I believe that the Village of Oak Park does an excellent job for the residents of Oak Park, delivering the services for which it is responsible. I do not believe, however, that they would be as strong, consistent, and effective at delivering human services, or even the Assessor’s services, as Oak Park Township.
By the way…I would make the same points about River Forest Township, with River Forest Township making up 1% of a property tax bill.
What service areas are in need of expansion?
Human services-related needs in River Forest continue to grow. Our senior population is increasing. Mental health issues grow in number and complexity. Residents face financial issues, particularly coming out of the pandemic. The lives of our youth have been upended by the pandemic. All human services areas need greater attention and focus.
In addition, River Forest property taxes are relatively high, in support of our strong schools and other services. Residents continue to rely heavily on the Township Assessor’s office for help with exemptions and appeals. Our Assessor’s office must continue its outreach and high level of service.
How do you plan to expand these areas and fund the expansion?
The need for services is increasing; yet the Township’s revenues are virtually flat. The Township levy increases by no more than the CPI, in order to minimize property tax increases.
Given flat revenue, the way in which the Township has successfully expanded programming is through collaboration and partnerships. This has been the hallmark of our success and innovation.

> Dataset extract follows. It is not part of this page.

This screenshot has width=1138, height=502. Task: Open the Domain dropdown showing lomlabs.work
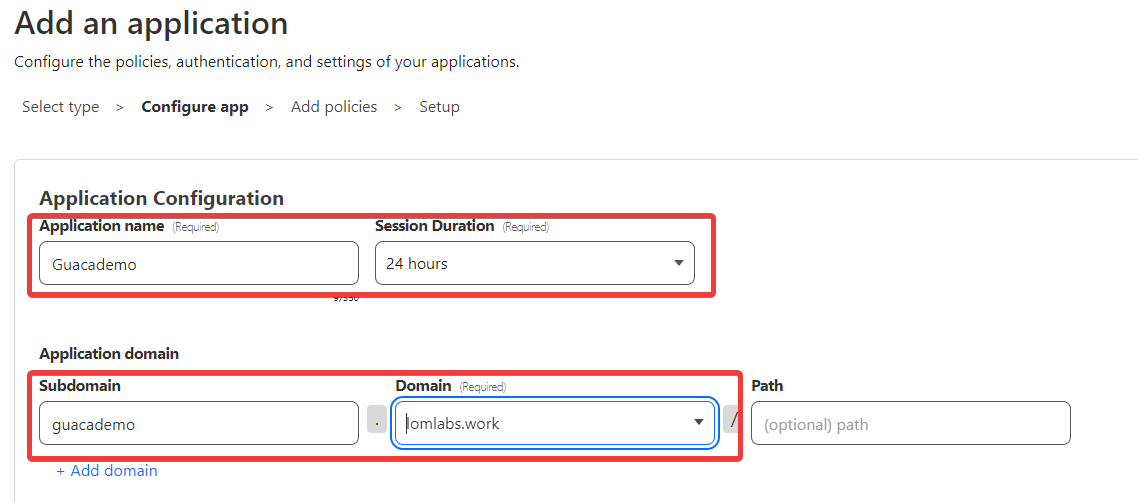click(x=540, y=424)
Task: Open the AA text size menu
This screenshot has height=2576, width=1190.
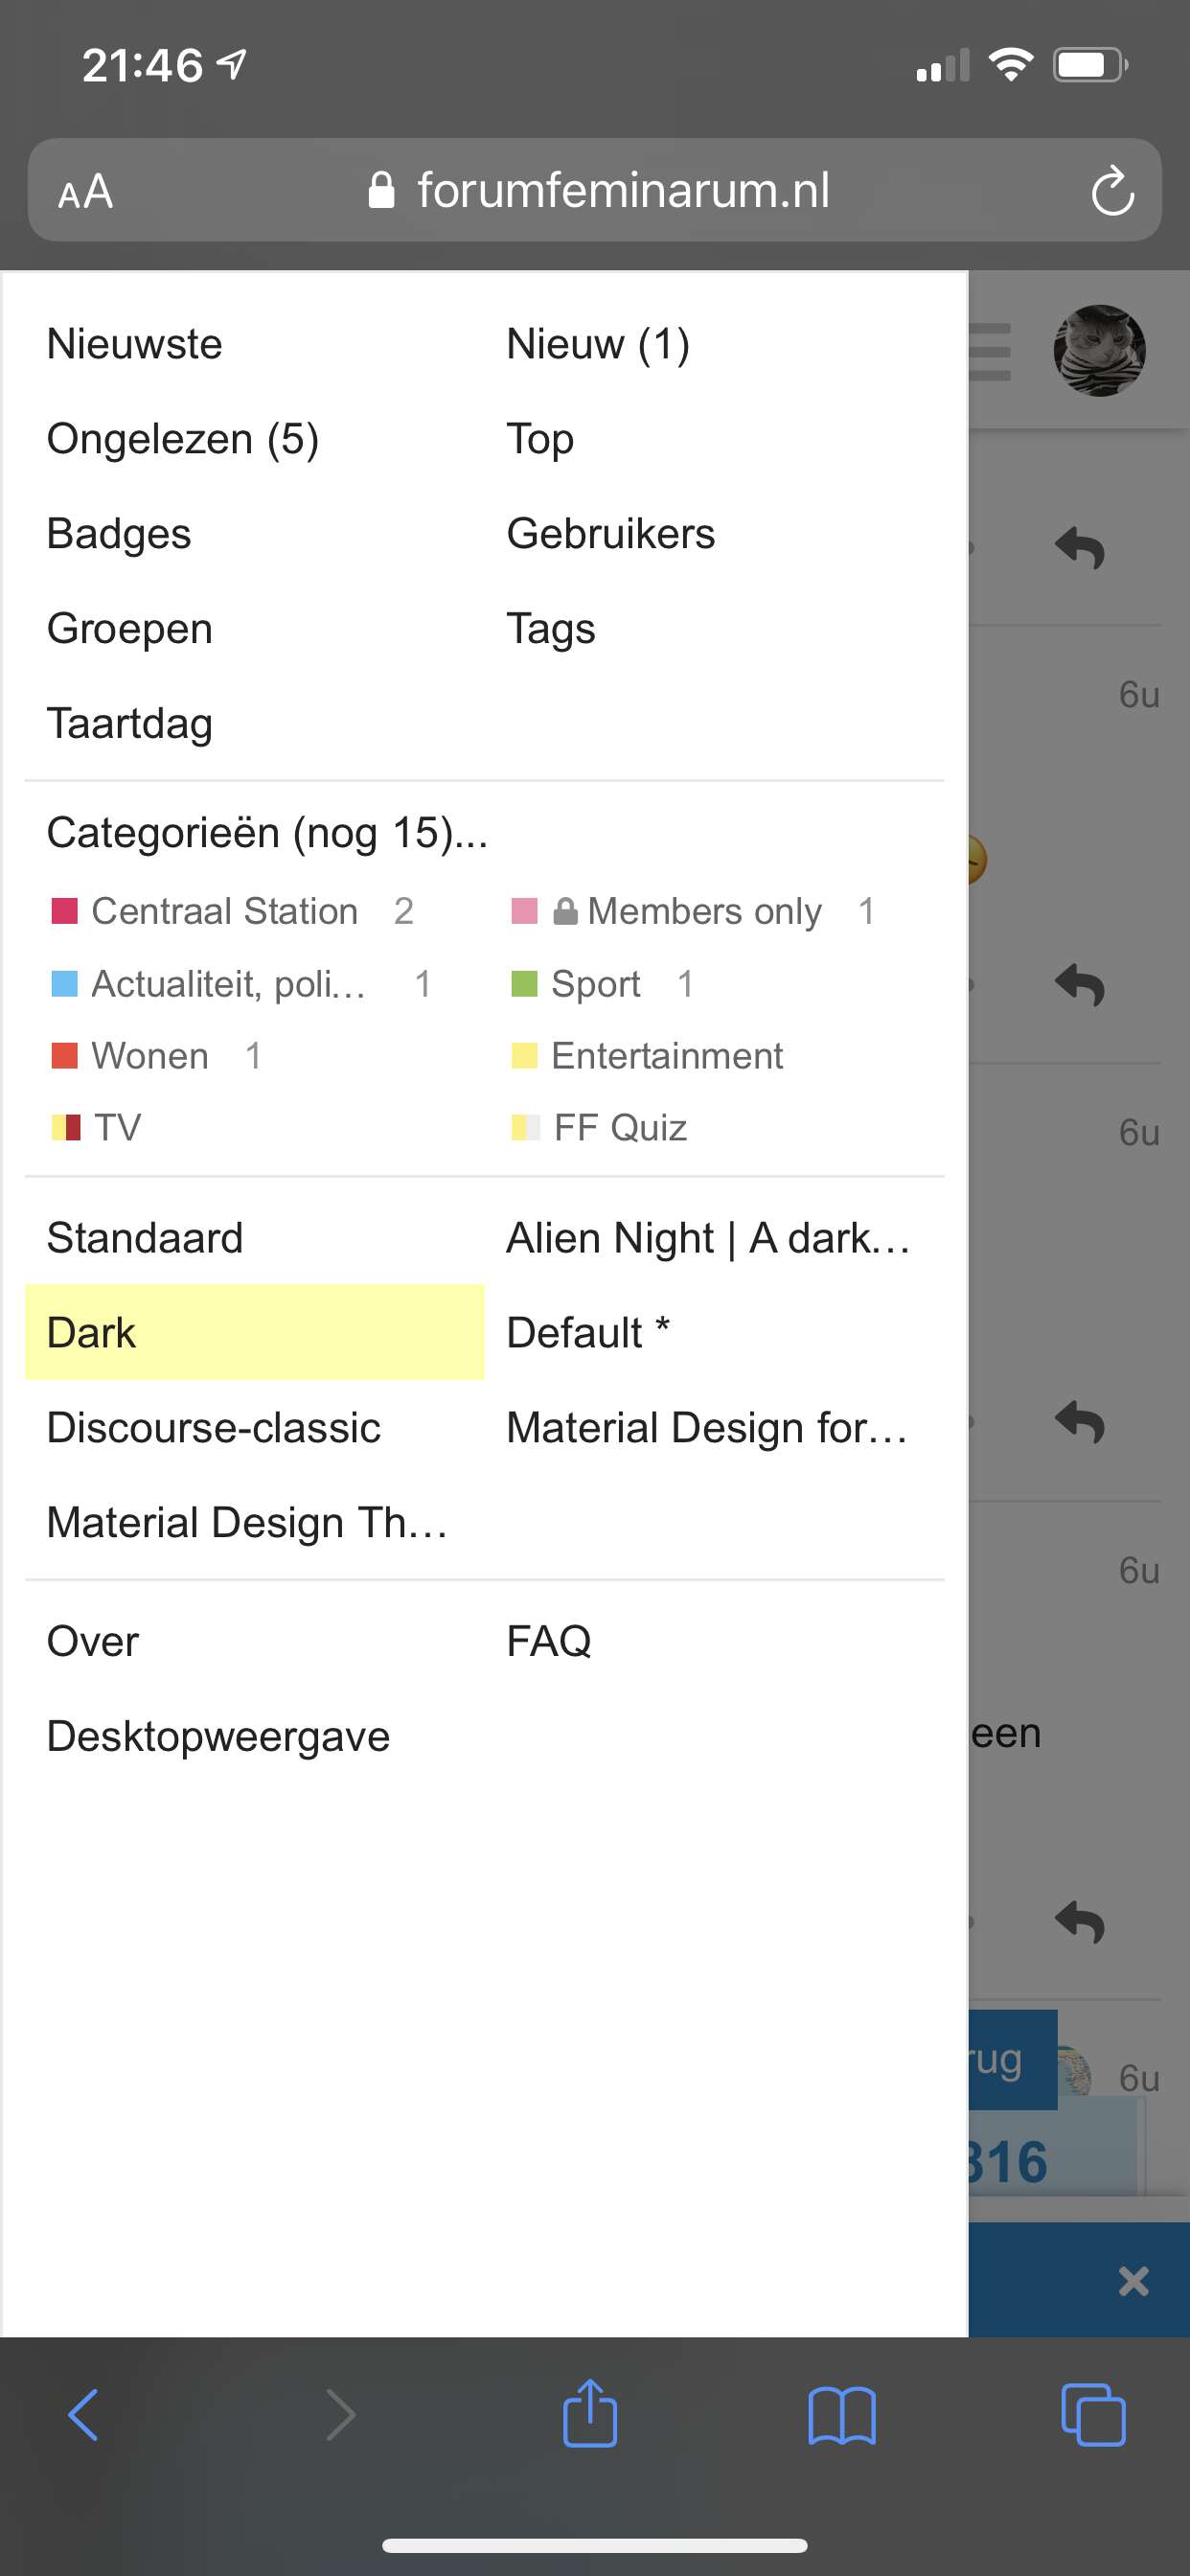Action: 86,191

By combining resources with other taxing bodies and organizations, we have increased our offerings and “made the pie bigger”. In this way, the Township has been able to do a lot with a little.
An example of this is the new senior home repair program. By partnering with an outside agency to do home repairs for seniors (vs. hiring our own staff), and by partnering with Oak Park Township and the two Villages to fund the administration of the program, we will be able to offer a valuable program to our seniors which we couldn’t offer on our own.
Other examples: by combining funding and expertise with community partners, we have successfully launched The HUB, an online human services resource and closed loop referral system. We have implemented Support 4U, a 24/7 texting service for our middle and high school students, enabling them to reach licensed clinicians with mental health issues.
We must continue to be flexible and creative in seeking new partnerships and in evaluating and fine-tuning existing ones…in order to stretch our fixed dollars while meeting increased need.
What outcome do you wish to see for the remaking of the River Forest Community Center?
To be clear, there are no conversations about the remaking of the organization, the River Forest Community Center (RFCC). The RFCC is a successful not-for-profit organization which has operated in River Forest for over 40 years.
There have, however, been conversations about the feasibility of rebuilding and/or renovating the building called the River Forest Civic Center Authority (RFCCA) Building, located at 8020 Madison Street, which has as its lessees the River Forest Community Center, River Forest Township, Opportunity Knocks, and the D200 CITE Program.
Because the RFCCA Building is in the Madison Street TIF District, the Village of River Forest funded a feasibility study to look at the options and costs related to expanding the building to meet the potential needs of the current occupants as well as additional organizations in River Forest. The feasibility study has just been completed and the various stakeholders, including the RFCCA Board, the River Forest Township Board, the RFCC Board and the RF Park District Board, are reviewing the options presented by the study.